The ghostly guitar began, with its almost imperceptible vinyl crunch. Then the beat came in, clean and defined, the 808 bass pounding with melancholy depth.
And then, his voice.
It was there. Not above the music, not below it. I was inside her. He floated in the space that had created him, telling his story.
For the first time, Michael didn't hear "the voice," "the guitar," "the bass." He didn't hear EQ cuts or reverb settings.
He heard the song.
A wave of emotion swept through him, so intense that it made his hands tremble. It was not a shout of victory. It was a silent euphoria. A deep, quiet feeling of "I made it."

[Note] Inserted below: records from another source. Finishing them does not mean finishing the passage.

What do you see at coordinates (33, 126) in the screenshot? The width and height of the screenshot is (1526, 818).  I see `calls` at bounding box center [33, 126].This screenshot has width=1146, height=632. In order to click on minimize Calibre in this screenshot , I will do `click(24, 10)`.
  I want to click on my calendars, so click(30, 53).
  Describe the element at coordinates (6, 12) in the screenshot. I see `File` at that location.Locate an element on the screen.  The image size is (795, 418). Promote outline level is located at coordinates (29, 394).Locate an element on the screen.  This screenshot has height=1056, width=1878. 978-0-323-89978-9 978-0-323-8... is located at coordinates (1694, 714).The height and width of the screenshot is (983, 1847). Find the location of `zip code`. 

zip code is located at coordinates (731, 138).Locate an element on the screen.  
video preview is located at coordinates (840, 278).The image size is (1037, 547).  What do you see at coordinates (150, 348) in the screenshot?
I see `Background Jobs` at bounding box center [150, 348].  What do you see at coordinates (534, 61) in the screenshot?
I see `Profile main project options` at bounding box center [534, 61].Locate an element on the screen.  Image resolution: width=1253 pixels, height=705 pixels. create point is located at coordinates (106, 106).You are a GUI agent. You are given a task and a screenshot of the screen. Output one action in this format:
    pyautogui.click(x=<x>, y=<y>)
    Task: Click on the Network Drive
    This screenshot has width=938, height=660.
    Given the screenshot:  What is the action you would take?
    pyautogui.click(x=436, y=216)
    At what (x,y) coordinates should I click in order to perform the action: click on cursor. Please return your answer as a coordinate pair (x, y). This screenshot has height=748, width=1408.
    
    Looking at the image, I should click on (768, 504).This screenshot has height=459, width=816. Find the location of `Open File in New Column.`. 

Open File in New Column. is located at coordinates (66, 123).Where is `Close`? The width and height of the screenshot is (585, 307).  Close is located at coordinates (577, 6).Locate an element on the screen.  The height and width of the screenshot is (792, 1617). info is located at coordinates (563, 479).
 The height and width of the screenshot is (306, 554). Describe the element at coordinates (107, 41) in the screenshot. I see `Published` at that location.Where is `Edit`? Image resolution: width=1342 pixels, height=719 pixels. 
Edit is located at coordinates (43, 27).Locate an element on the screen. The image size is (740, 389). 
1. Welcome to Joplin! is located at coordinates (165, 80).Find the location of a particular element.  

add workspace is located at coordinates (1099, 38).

When the last note faded, the silence that followed was not a vacuum. It was the silence of completion.
He stared at the screen, Ableton's timeline now full of clues and colors. He had taken the chaos and shaped it. He had taken a feeling and turned it into sound.
I was completely exhausted, physically and mentally. But underneath the exhaustion, I felt a buzzing, a vibration of pure satisfaction.
He had succeeded.
…..
With the song finished and exported as an MP3 file on his desktop, Michael opened the browser. Tiredness had been replaced by a last surge of adrenaline. It was the moment of truth.
He opened SoundCloud. He clicked "Create Account." The page asked for a username.
His fingers moved over the keyboard. He wrote "Michael." A small red message instantly appeared: "This username is already in use."
Sighed. He tried "Michael G". He was also caught.
He thought of Gray. 'Michael Gray.' He wrote the name and stared at it. But something felt wrong. 'No. It sounds... normal. It sounds like a Facebook profile. It is not this. It's not the name of this music.' He erased the letters.
I needed something more. Something that meant something. Something that represented what he was doing, this strange task of reconstructing echoes.
He leaned back in his chair, staring at the ceiling. His mind, exhausted, was blank. And then, like a blink, a memory of that first night. His father's dark studio. The neon cyan light.
He recalled the name of the System. The name I had assigned to him.
User: Michael Demiurge
'Demiurge.' The word rang in his head. He remembered its meaning from a philosophy class he had taken in his afterlife. The creator. The craftsman who takes pre-existing chaos and shapes it, creating a world.
His gaze drifted to the screen of his laptop, to the complex network of clues in Ableton. He had taken silence, pain, and memories and turned them into a song.
'Fuck, yes. That's it.'
It wasn't a thought of arrogance. It was a moment of cold, logical clarity. The name fit. It described the work.
He returned to the SoundCloud page. His fingers moved with a newfound certainty.
Michael Demiurge
The system checked. A small green check appeared. The name was available. He took it. He did the same on YouTube. In the silence of his improvised studio, at ten o'clock at night, that's how Michael Demiurge was born.
Now, the last step. On SoundCloud, he clicked "Upload." You selected the file from your desktop. The orange progress bar began to fill up.
The page asked for a title. He wrote ghost boy, all in lowercase. I asked him for an image. He chose a dark, blurry photo he'd taken with his phone on a foggy night.
I asked him for a description. Some labels. He left those fields blank. The song would have to speak for itself.
He clicked "Publish." The bar was completed. A simple message popped up: "Your track has been uploaded."
And that was it. His first message in a bottle, thrown into the vast and silent ocean of the internet.
He stared at the link for a second. He didn't feel the need to share it. He didn't wait to see if someone liked him, if anyone listened to him. He was too tired.
He closed the laptop. The click was a sound of finality. The humming of the fan stopped. Silence returned to the room.
He rose from his chair, his muscles protesting. He walked to his bed and dropped face down, with his clothes on. The world vanished instantly.
He fell asleep before his head touched the pillow. The first piece of his new universe was in place.